Passage given:
■ ■ ■
I got a problem related to graph theory -
Consider an undirected graph ܩ where self-loops are not allowed. The vertex set of G is {(i,j):1<=i,j <=12}. There is an edge between (a, b) and (c, d) if |a-c|<=1 and |b-d|<=1 The number of edges in this graph is
Answer is given as 506 but I am calculating it as 600, please see attachment.
I am unable to get why it is coming as 506 instead of 600.
Thanks
Asked By : codeomnitrix
Answered By : emab
For a grid in the range of $[n_1,n_2]$, according to the problem statment, the number of edges is:
$$\#edges=\frac{8 \times (n_2-n_1+1)^2- 4\times 5-4\times3\times(n_2-n_1-1)}{2}$$
explanation: suppose every node has a degree of 8, then sum of the degrees is $8\times(n_2-n_1+1)^2$; For each corner we included 5 extra edges that must be removed (the term $4\times5$) and for every other border node we considered 3 more edges (the term $4\times3\times(n_2-n_1-1)$).
■ ■ ■
Work to do:
1 - List every mathematical expression that appears within the explanation paragraph of the graph-theory thread.
2 - Write out the stretch of the graph-theory thread from "I am unable" through "(the term $4\times3\times(n_2-n_1-1)$).".
3 - In the graph-theory thread, what number of edges does the asker obtain by their own calculation?

Excerpted data:
■ ■ ■
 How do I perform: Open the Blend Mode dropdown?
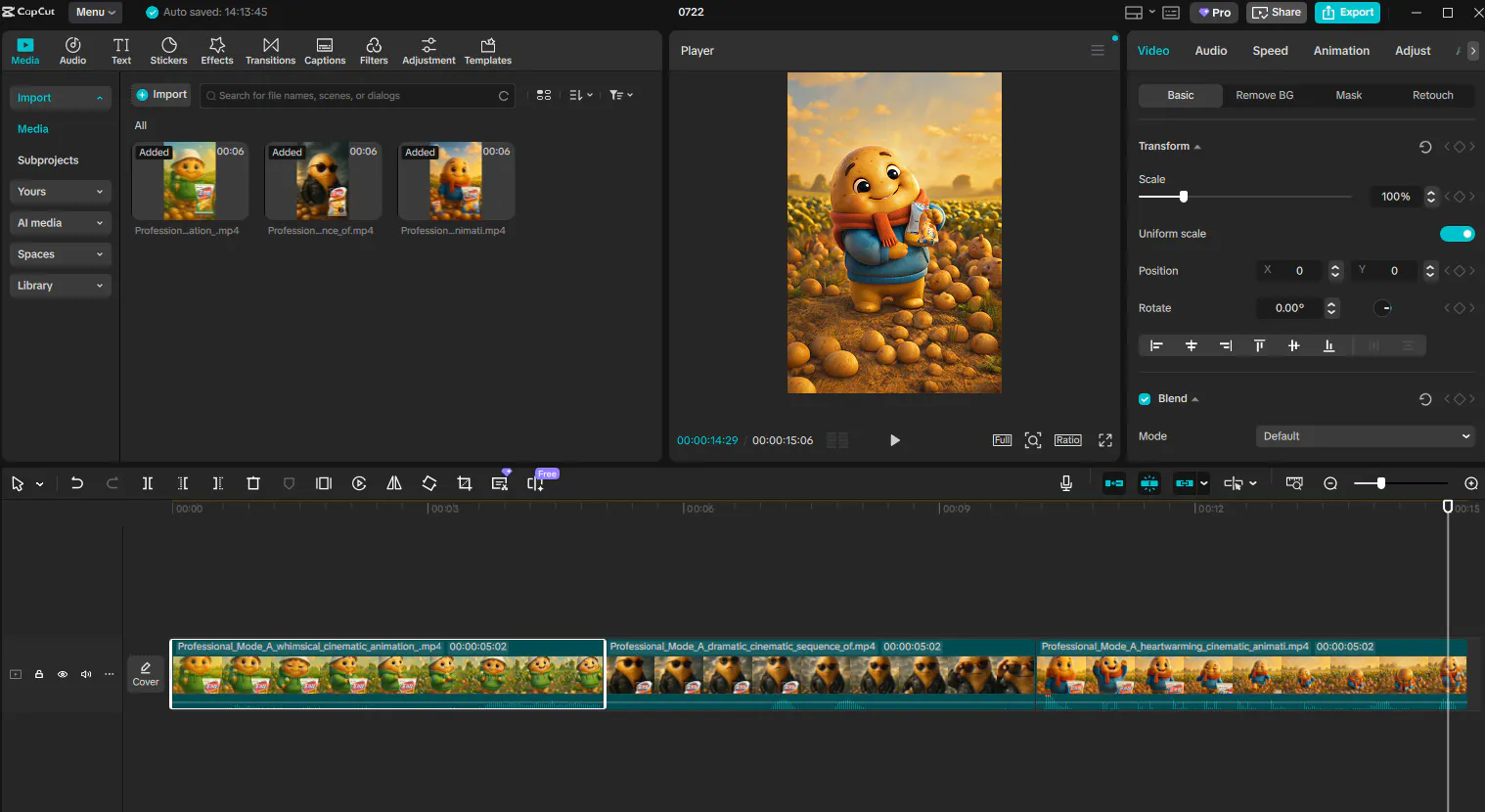click(1365, 436)
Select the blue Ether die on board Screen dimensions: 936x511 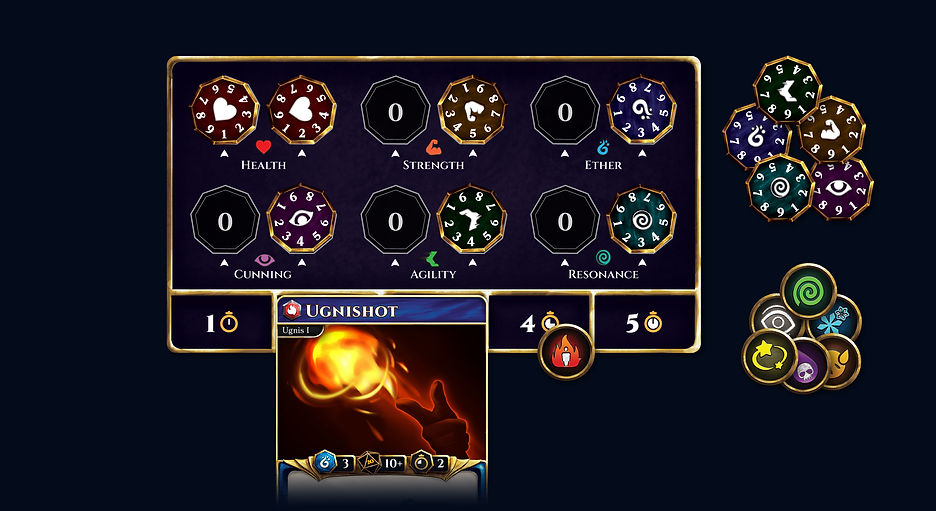(642, 110)
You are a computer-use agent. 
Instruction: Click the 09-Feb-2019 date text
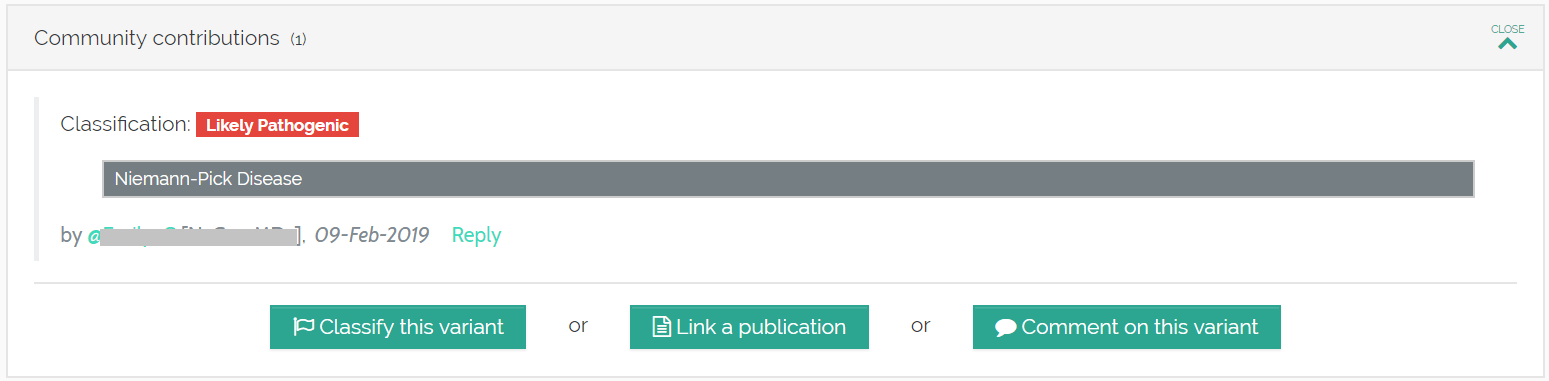tap(372, 235)
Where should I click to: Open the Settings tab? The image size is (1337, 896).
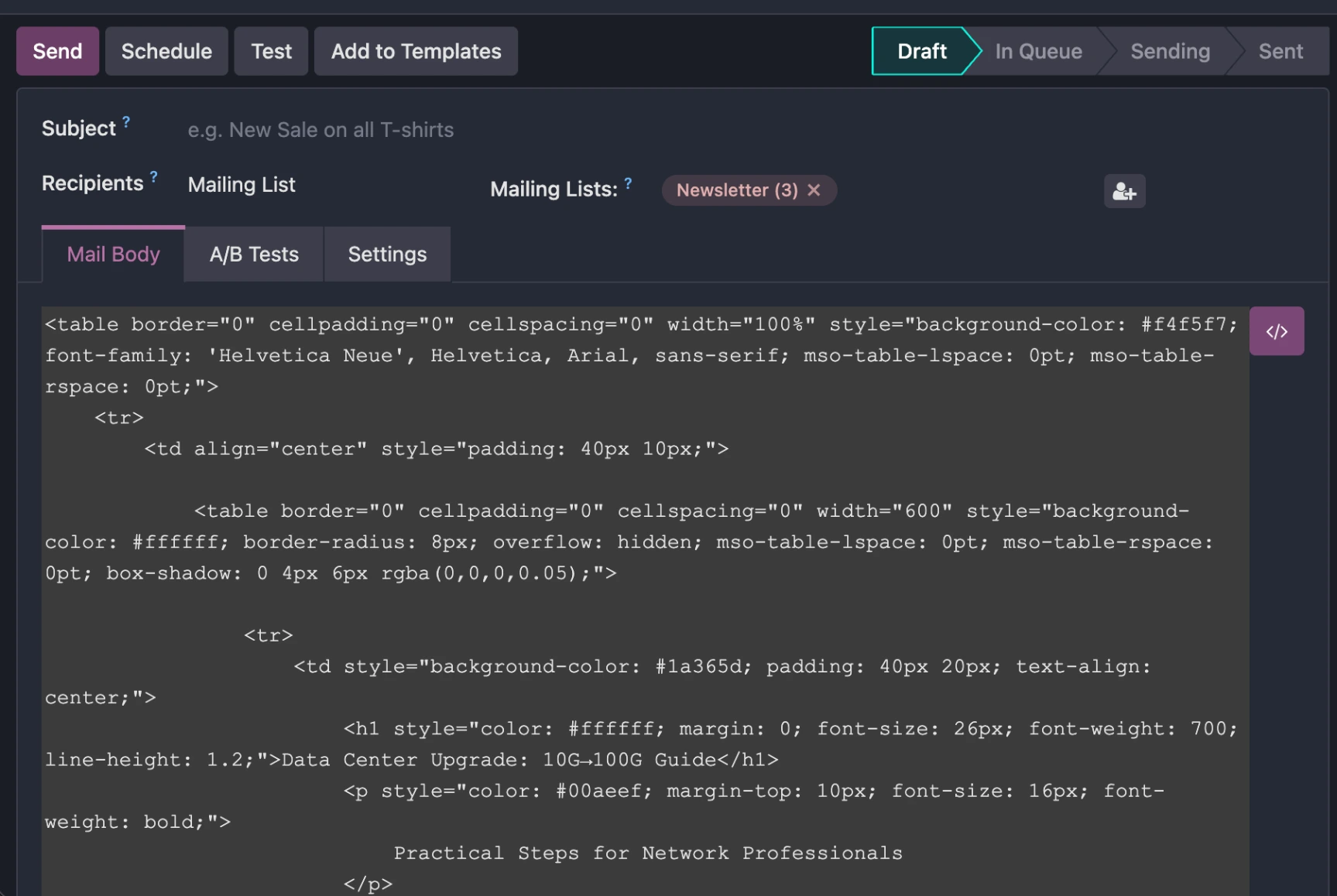386,254

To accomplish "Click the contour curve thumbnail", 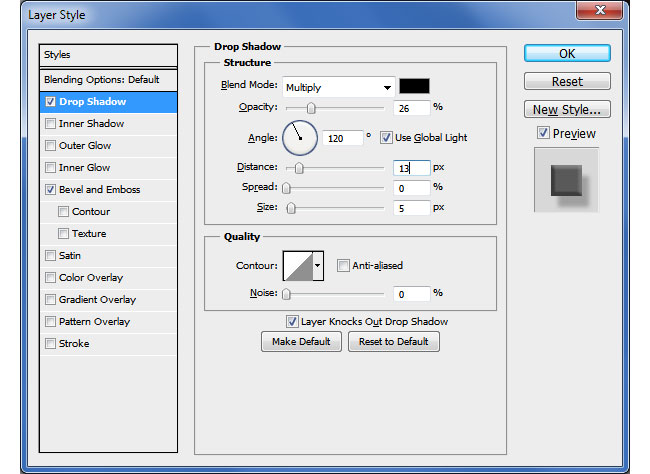I will (298, 265).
■ ■ ■
Responses for each task:
1 -
$8\times(n_2-n_1+1)^2$
$4\times5$
$4\times3\times(n_2-n_1-1)$

2 -
I am unable to get why it is coming as 506 instead of 600.
Thanks
Asked By : codeomnitrix
Answered By : emab
For a grid in the range of $[n_1,n_2]$, according to the problem statment, the number of edges is:
$$\#edges=\frac{8 \times (n_2-n_1+1)^2- 4\times 5-4\times3\times(n_2-n_1-1)}{2}$$
explanation: suppose every node has a degree of 8, then sum of the degrees is $8\times(n_2-n_1+1)^2$; For each corner we included 5 extra edges that must be removed (the term $4\times5$) and for every other border node we considered 3 more edges (the term $4\times3\times(n_2-n_1-1)$).

3 - 600